═════ Page text
Fig. 8 BET, surface images (SEM) (a), and XPS spectra (b) along with C 1s and O 1s of biochar samples (c). BA: before adsorption; AA: after adsorption.

XPS analysis provided clear evidence of PFOA adsorption, confirmed by the detection of fluorine (F 1s) peaks in the spectra (Fig. 8b). Significant changes were observed in the high-resolution C 1s and O 1s spectra before and after the adsorption process (Fig. 8c). In the case of the raw FRs biochar, the C 1s spectrum initially showed a dominance of C–C/C=C bonds, making up 72.3% of the total carbon species before PFOA adsorption, along with C–O groups at 21.2% and C=O groups at 6.5%. Following adsorption, the proportion of C–C/C=C bonds slightly increased to 73.7%, indicating a possible stabilization of these structures as they interacted with PFOA.²⁰ In contrast, the C–O and C=O groups decreased to 19.2% and 7.0%, respectively, suggesting that these functional groups actively participated in adsorption, promoting interactions with PFOA.⁴⁴ For the O 1s spectrum of raw FRs biochar, a reduction in O–C=O groups was observed, dropping from 36.7% to 33.0% after PFOA adsorption, while the C–O content increased from 30.8% to 36.2%. This shift suggests PFOA adsorption altered the surface chemistry, likely enhancing the biochar's binding affinity to the contaminant via the available C–O sites.⁴⁴

In contrast, the acid/glycerol + AEO biochar initially showed a C 1s composition consisting of 79.0% C–C/C=C bonds, 13.8% C–O groups, and 7.1% C=O groups. After PFOA adsorption, the C–C/C=C content decreased to 74.8%, while the C–O groups increased to 18.6%, and C=O slightly reduced to 6.5%. This change implies that the interaction with PFOA disrupted the stable C–C structures, making more C–O groups available for binding, thus improving adsorption efficiency.⁴⁵ The O 1s spectrum for this biochar sample remained relatively stable, with O–C=O groups showing a slight increase from 41.4% to 47.4% after adsorption. This stability indicates that oxygen-containing functional groups in the biochar were preserved, potentially enhancing its capacity to interact with PFOA and other contaminants. Overall, the XPS analysis revealed dynamic alterations in the surface chemistry of both biochar samples during PFOA adsorption. The raw FRs biochar demonstrated stabilization of C–C/C=C structures, while the acid/glycerol + AEO biochar showed increased availability of C–O and O–C=O groups, pointing to different interaction mechanisms with PFOA. These findings highlight the critical role of functional group dynamics in boosting biochar's adsorption capacity, reinforcing its potential for effective environmental remediation.
══════════
- About this exercise:
Reproduce word for word the part of the biochar XPS text above that opens with the words "Fig. 8 BET, surface" and closes with "AA: after adsorption.".
═════ Raw data
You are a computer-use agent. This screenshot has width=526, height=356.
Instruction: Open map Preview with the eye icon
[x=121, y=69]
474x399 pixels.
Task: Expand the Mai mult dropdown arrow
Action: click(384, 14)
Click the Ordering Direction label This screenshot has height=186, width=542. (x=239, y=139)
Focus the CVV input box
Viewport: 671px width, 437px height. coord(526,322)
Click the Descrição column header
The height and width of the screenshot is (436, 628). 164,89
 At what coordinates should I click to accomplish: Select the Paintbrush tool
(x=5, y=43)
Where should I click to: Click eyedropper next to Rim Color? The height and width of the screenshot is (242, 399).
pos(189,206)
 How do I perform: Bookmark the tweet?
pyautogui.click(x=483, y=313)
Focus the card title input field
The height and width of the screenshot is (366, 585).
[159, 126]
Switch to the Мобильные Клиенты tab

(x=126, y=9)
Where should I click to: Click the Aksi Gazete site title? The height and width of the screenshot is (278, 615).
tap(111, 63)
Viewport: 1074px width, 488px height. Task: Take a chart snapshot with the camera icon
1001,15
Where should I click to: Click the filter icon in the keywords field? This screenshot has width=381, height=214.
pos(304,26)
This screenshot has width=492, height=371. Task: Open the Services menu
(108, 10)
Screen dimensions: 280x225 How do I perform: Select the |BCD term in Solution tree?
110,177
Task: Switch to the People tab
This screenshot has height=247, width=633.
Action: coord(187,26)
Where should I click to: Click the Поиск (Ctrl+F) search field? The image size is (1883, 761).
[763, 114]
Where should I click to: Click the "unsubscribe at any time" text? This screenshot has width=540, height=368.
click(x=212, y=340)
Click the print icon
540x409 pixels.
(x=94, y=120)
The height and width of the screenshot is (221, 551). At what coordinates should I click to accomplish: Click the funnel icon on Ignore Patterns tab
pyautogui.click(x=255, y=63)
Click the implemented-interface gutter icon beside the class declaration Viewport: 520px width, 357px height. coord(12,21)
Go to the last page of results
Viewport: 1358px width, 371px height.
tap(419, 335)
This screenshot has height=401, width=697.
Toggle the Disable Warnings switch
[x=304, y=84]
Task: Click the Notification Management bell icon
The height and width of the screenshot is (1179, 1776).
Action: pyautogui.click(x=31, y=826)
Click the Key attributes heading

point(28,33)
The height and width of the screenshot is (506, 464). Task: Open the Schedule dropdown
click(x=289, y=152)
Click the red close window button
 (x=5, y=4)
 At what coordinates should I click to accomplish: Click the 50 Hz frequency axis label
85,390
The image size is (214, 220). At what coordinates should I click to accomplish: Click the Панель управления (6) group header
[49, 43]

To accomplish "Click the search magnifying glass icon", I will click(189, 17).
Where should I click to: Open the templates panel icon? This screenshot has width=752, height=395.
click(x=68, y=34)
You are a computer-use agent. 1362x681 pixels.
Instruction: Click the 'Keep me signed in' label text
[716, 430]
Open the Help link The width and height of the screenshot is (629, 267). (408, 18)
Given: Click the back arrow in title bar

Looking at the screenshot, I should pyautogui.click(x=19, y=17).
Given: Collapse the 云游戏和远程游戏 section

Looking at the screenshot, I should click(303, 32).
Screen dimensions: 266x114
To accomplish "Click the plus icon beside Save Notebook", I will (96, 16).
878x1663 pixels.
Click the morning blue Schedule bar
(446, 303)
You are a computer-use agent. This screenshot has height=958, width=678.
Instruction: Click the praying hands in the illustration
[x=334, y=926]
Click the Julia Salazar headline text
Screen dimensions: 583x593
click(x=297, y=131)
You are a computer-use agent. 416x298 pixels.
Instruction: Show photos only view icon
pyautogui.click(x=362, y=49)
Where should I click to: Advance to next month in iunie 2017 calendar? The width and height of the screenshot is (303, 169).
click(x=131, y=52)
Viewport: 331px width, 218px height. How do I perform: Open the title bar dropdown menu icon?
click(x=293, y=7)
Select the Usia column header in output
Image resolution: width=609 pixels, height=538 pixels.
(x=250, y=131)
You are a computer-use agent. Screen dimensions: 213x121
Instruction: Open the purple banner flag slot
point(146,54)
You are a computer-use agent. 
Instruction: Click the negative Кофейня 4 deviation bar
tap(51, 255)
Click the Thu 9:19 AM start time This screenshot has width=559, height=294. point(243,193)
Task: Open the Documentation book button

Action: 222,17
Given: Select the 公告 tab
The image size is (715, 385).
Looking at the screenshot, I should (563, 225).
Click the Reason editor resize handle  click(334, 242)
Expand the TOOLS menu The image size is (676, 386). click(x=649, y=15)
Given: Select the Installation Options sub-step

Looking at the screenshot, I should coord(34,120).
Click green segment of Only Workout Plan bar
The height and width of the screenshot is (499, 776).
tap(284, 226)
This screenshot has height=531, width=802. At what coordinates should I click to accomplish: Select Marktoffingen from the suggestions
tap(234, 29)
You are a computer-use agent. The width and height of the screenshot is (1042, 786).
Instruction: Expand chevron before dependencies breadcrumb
══════════
- Task output:
Fig. 8 BET, surface images (SEM) (a), and XPS spectra (b) along with C 1s and O 1s of biochar samples (c). BA: before adsorption; AA: after adsorption.